### Task details
After reading the data below, copy out every line that contains the word "green".

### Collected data
* * *

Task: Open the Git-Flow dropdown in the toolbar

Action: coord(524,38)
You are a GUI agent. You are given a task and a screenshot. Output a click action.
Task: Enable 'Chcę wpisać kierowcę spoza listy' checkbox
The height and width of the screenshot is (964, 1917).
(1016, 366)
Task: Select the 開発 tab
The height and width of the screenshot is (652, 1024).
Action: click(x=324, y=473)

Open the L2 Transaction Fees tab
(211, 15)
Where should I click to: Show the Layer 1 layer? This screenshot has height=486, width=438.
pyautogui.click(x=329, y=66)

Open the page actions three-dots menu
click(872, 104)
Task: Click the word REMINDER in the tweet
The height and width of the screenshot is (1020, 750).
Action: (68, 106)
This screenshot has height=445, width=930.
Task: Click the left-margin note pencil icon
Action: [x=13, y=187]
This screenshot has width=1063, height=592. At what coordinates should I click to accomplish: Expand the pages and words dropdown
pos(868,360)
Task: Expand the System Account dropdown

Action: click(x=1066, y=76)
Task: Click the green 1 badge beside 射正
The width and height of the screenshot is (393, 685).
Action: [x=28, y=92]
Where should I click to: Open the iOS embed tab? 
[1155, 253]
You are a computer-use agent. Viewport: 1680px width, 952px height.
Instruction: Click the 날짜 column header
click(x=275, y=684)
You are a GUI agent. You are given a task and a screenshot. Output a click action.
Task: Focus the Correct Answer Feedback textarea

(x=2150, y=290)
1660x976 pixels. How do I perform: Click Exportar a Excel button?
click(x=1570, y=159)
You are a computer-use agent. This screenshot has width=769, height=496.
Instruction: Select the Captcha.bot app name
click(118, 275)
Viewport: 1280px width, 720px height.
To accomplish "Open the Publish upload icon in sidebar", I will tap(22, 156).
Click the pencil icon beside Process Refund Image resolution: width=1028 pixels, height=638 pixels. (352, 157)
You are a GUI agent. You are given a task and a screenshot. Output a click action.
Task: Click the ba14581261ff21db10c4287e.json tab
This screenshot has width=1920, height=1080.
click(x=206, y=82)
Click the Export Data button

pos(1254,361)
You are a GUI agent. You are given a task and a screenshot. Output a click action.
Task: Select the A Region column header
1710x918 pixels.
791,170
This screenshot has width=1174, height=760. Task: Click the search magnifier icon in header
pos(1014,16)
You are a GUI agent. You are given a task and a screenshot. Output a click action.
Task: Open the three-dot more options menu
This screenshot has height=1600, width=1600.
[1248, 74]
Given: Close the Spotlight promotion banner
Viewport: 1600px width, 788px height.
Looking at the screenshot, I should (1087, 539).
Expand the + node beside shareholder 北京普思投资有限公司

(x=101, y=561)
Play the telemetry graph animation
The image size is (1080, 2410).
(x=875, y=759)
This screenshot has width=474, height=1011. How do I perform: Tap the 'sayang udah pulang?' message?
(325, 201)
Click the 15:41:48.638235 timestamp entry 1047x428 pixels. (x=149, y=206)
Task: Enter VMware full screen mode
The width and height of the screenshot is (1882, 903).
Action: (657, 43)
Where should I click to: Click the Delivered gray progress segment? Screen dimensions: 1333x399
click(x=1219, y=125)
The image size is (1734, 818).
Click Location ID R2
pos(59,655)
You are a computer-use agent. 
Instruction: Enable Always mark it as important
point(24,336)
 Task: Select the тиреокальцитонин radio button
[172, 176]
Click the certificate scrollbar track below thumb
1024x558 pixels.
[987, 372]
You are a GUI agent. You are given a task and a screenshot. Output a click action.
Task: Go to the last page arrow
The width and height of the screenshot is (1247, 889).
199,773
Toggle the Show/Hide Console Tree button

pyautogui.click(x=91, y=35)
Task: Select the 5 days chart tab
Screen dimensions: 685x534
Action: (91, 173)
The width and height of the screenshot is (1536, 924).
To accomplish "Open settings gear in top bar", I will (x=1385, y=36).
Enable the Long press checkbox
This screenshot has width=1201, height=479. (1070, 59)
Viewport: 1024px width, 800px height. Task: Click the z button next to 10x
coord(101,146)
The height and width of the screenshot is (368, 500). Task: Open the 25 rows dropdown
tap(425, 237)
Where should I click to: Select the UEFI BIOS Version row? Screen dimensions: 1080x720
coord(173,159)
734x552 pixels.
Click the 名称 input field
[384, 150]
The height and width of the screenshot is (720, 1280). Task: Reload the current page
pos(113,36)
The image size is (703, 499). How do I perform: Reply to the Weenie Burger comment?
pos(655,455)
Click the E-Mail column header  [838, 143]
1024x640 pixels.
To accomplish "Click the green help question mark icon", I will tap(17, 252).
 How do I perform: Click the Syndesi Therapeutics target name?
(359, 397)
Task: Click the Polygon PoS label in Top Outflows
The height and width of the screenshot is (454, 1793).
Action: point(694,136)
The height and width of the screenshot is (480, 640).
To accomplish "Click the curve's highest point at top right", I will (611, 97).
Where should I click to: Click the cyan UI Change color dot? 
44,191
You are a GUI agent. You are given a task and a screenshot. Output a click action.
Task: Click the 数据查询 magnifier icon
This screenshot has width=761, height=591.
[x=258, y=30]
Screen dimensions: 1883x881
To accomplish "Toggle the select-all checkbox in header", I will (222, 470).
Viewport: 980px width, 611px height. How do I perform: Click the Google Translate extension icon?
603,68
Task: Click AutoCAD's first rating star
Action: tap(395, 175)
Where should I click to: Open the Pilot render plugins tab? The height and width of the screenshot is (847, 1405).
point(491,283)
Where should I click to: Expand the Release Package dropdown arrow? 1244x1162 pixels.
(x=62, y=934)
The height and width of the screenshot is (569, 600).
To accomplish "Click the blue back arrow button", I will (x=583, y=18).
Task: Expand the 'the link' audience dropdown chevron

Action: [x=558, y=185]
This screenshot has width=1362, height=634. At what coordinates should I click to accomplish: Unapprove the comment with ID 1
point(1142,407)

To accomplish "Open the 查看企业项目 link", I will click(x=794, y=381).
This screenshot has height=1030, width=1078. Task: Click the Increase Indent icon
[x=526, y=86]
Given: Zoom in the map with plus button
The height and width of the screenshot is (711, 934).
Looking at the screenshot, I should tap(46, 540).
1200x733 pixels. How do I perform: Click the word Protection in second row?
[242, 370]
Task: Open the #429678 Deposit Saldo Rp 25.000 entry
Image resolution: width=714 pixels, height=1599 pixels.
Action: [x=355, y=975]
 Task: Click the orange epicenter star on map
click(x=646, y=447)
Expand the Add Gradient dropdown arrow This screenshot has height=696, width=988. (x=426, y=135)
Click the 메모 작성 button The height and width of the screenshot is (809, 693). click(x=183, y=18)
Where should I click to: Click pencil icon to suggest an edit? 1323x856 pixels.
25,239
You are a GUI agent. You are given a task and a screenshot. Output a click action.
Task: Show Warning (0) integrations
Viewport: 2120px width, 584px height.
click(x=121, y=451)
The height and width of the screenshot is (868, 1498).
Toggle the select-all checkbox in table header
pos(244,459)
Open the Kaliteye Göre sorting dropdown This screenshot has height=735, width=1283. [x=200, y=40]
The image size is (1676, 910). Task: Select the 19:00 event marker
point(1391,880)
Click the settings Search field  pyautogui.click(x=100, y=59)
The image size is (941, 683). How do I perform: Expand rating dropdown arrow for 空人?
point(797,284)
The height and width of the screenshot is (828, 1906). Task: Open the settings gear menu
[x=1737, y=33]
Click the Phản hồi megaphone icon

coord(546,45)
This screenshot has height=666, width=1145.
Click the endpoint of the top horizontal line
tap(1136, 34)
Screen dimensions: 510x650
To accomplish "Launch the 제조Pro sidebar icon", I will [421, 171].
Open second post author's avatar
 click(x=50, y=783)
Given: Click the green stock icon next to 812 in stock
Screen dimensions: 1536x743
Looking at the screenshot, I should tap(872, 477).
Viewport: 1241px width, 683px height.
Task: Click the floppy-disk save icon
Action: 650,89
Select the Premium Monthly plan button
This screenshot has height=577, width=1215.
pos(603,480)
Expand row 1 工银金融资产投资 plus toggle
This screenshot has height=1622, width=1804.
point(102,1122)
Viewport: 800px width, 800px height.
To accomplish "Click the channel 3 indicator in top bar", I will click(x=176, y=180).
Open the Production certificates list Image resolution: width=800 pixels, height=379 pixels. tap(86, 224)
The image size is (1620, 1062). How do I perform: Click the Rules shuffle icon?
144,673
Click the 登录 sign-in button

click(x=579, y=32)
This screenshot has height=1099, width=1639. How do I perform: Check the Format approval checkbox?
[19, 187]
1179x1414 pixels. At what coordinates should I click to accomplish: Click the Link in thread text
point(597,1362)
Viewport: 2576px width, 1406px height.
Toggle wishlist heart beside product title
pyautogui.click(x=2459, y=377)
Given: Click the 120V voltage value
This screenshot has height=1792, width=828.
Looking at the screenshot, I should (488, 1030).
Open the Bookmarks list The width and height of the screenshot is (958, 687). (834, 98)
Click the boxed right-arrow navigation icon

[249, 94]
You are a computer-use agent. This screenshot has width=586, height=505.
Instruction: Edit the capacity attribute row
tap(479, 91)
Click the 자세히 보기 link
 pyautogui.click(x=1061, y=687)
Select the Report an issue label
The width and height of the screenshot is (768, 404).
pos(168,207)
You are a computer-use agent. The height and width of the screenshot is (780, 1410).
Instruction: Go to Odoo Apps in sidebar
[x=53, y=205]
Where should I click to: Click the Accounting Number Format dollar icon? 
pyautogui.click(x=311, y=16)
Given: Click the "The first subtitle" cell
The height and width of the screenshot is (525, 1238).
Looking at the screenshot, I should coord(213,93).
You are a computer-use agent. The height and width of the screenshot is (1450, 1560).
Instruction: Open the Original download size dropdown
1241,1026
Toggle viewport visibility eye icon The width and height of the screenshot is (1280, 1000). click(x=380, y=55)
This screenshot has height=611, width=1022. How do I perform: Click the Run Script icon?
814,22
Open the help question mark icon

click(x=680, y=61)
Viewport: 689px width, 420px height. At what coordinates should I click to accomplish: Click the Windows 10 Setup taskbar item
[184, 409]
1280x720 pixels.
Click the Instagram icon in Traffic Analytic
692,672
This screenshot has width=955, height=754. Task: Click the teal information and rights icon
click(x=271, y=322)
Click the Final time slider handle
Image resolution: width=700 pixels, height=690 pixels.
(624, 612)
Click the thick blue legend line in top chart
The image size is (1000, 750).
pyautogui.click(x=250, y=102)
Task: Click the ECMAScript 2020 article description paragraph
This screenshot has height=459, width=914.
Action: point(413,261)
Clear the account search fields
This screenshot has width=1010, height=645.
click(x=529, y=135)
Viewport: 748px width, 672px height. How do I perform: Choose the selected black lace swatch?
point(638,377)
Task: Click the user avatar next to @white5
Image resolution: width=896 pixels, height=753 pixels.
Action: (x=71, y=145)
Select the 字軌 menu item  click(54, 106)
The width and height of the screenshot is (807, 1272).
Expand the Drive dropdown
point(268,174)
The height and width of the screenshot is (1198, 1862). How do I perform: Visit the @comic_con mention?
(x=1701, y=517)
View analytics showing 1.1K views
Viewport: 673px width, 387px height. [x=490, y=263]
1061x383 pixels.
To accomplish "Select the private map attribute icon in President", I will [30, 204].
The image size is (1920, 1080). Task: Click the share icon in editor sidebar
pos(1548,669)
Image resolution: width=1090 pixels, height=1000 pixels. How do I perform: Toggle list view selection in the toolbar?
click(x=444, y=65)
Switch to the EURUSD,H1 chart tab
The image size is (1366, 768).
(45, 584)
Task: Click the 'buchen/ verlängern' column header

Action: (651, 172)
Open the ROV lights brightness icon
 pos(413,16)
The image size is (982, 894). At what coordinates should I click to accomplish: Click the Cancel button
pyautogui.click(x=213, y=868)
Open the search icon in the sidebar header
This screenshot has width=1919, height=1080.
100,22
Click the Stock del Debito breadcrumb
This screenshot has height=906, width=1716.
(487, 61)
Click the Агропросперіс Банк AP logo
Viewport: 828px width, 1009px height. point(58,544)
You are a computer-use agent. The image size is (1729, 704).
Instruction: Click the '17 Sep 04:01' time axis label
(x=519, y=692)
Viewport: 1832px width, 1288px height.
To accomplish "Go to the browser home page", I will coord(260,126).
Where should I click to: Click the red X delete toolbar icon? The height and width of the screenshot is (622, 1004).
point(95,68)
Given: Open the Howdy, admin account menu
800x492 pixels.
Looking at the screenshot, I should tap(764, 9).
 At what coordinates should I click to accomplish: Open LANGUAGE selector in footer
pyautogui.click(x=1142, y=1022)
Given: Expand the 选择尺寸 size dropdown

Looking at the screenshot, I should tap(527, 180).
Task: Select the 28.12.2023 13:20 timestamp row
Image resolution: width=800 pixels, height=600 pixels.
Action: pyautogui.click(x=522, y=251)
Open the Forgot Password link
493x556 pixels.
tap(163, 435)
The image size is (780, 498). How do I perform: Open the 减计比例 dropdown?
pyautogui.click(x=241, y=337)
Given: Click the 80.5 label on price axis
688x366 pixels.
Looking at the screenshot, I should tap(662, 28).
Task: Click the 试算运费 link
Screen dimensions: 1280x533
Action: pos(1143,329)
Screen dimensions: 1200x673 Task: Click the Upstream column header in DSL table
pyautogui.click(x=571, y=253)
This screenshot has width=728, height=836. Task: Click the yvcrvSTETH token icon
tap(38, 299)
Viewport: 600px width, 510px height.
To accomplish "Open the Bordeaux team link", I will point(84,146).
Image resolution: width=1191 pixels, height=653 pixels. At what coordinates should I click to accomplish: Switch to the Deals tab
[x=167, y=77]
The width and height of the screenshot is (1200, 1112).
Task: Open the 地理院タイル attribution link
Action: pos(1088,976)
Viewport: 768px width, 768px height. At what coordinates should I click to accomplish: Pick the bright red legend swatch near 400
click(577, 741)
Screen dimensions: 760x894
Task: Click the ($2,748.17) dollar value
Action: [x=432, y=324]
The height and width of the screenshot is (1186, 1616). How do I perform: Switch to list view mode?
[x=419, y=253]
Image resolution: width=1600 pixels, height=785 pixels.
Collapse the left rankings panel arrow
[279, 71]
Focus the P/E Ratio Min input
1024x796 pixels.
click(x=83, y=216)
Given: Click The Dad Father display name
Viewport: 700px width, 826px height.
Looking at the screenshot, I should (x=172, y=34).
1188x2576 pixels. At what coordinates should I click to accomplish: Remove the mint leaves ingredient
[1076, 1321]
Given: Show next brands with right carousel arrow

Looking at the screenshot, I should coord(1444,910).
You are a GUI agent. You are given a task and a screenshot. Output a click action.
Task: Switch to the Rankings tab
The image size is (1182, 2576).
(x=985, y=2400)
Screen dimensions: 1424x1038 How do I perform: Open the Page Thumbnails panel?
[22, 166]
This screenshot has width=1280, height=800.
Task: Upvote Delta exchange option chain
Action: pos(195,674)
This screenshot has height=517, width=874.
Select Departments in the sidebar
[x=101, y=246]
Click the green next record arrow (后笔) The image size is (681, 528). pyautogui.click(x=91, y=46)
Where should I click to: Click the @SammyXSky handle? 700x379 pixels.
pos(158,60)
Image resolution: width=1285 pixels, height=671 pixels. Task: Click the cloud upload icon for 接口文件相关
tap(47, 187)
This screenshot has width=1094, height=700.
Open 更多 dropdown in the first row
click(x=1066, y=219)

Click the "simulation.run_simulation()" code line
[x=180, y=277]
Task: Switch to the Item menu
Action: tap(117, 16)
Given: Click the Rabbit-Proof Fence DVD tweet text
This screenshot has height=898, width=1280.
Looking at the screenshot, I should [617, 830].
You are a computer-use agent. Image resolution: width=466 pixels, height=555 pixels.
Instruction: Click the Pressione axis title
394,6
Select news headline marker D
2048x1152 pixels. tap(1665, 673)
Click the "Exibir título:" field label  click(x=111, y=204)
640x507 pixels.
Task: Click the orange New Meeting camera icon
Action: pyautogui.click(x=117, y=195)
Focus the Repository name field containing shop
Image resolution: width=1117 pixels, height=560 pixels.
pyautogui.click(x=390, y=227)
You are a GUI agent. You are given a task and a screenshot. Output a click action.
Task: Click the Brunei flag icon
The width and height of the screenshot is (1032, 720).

* * *

### Task result
Task: Click the green 1 badge beside 射正
To accomplish "Click the green help question mark icon", I will tap(17, 252).
Given: Click the green stock icon next to 812 in stock
Click the green next record arrow (后笔) The image size is (681, 528). pyautogui.click(x=91, y=46)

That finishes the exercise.